Rachida Dati et la peine plancher

Samedi 7 avril, Rachida Dati est venu en Pays Catalan inaugurer le local électoral de Daniel Mach et de Romain Grau. Elle arrivait de Narbonne, ville chère à son cœur.

En 2008, lorsqu’elle était encore garde des sceaux, elle avait inauguré le nouveau Palais de Justice narbonnais. Palais qui lui rend bien c’est honneur, car depuis, il est l’un des seul en France, à appliquer à 100% la peine plancher. Une des réalisation judiciaire phare du gouvernement Sarkozy qui punit de prison ferme les multirécidivistes. A Perpignan, Mme Dati a mit en cause les socialistes qui parle (du bout des lèvres) de supprimer la peine plancher.  » C’est autant de victimes protégées » martèle t’elle.
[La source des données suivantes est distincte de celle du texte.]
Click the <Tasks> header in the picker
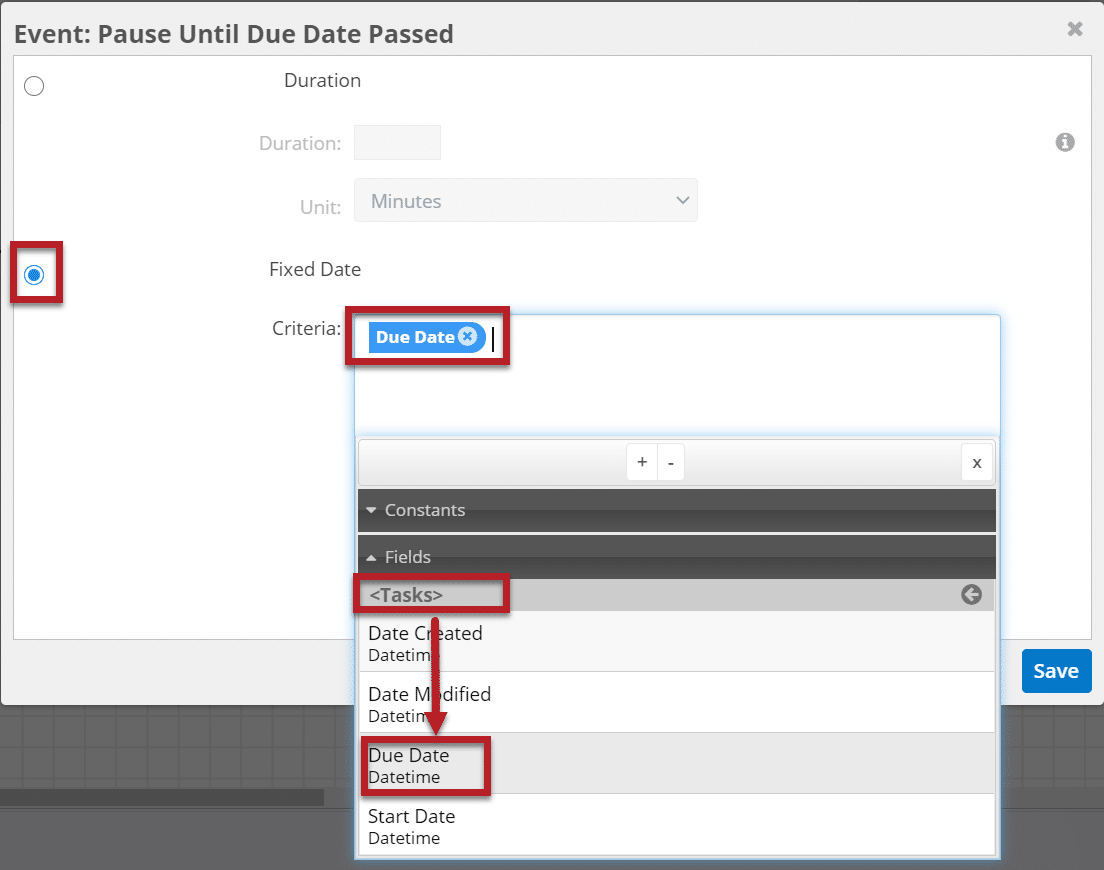Screen dimensions: 1104x870 pos(430,594)
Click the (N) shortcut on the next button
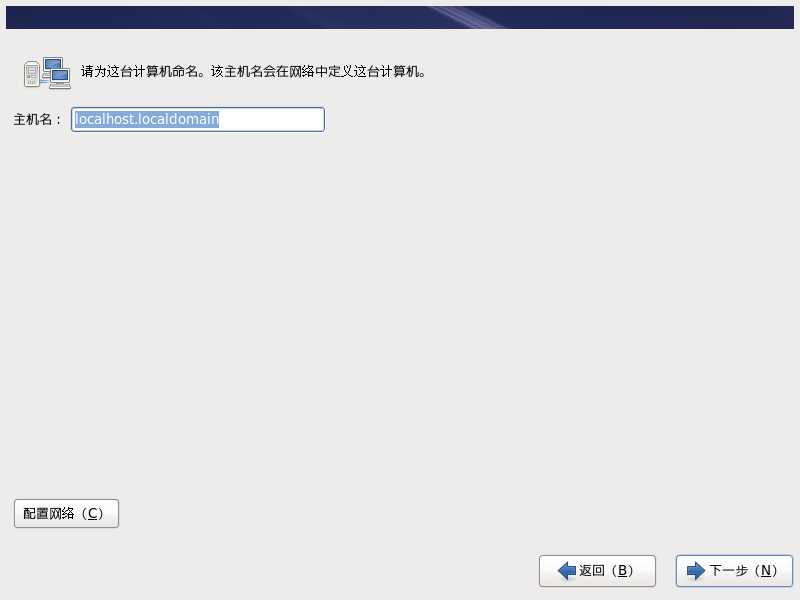This screenshot has width=800, height=600. click(765, 570)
Jamal Dati, frère de la députée européenne (PPE), vient d’être accusé de violences aggravées, agressions sexuelles et vol sur son ex-compagne. Jamal a 38 ans. En août 2007, il avait déjà été condamné à douze mois de prison par la cours d’appel de Nancy pour trafic de drogue. Le 3 novembre 2010, il était contrôlé à la frontière belge, il rentrait de Maastrich, mais rien à voir avec les responsabilités européennes de sa sœur. Il était en possession de 30 grammes d’héroïne et d’un peu de Hachich. Cette dernière condamnation est commise, très certainement, en période de récidive légale. C’est-à-dire qu’un sursis pendait au dessus de sa tête comme une épée de Damoclès. Peu importe, « grâce » au gouvernement Sarkozy et à Rachida Dati, il est passible aujourd’hui de la peine plancher. Vraisemblablement trois ans fermes. Il le serait très certainement s’il était jugé à Narbonne. Un autre frère de Rachida, Omar Dati a été condamné à quatre mois de prison en 2001 pour trafic d’héroïne et en 2007 à huit mois ferme en récidive, toujours pour trafic de stupéfiants. « On choisit ses copains, rarement sa famille » chante Renaud, Rachida Dati n’a rien fait pour mériter cela.